Reputation: 217
I am relatively new to Spark and I am trying to filter out invalid records from a Spark Dataset. My dataset looks something like this:
| Id | Curr| Col3 |
| 1 | USD | 1111 |
| 2 | CNY | 2222 |
| 3 | USD | 3333 |
| 1 | CNY | 4444 |
In my logic, each Id has a vaild currency. So it will basically be a map of id->currency
val map = Map(1 -> "USD", 2 -> "CNY")
I want to filter out the rows from the dataset that have Id not corresponding to the valid currency code. So after my filter operation, the dataset should look something like this:
| Id | Curr| Col3 |
| 1 | USD | 1111 |
| 2 | CNY | 2222 |
The limitation I have here is that I cannot use a UDF. Can somebody help me in coming up with a filter operation for this?
Upvotes: 1
Views: 1748
Reputation: 262
val a = List((1,"USD",1111),(2,"CAN",2222),(3,"USD",4444),(1,"CAN",5555))

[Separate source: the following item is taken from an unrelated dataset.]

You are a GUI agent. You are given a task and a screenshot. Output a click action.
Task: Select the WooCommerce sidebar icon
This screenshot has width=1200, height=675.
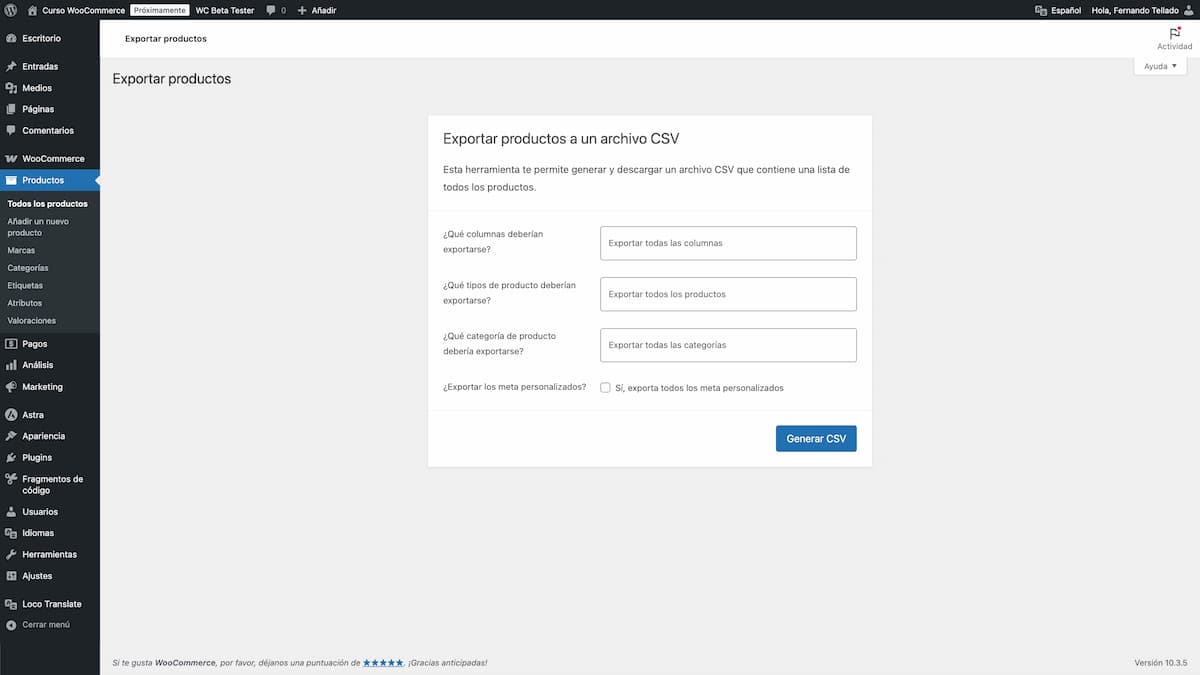(10, 158)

val b = Map(1 -> "USD",2 -> "CAN")
a.filter(x => b.keys.exists(_ == x._1)).filter(y => y._2 == b(y._1))
Upvotes: -2
Reputation: 214957
You can create a data frame out of the map
and then do an inner join with the original data frame to filter it:
val map_df = map.toSeq.toDF("Id", "Curr")
// map_df: org.apache.spark.sql.DataFrame = [Id: int, Curr: string]
df.join(map_df, Seq("Id", "Curr")).show
+---+----+----+
| Id|Curr|Col3|
+---+----+----+
| 1| USD|1111|
| 2| CNY|2222|
+---+----+----+
Upvotes: 3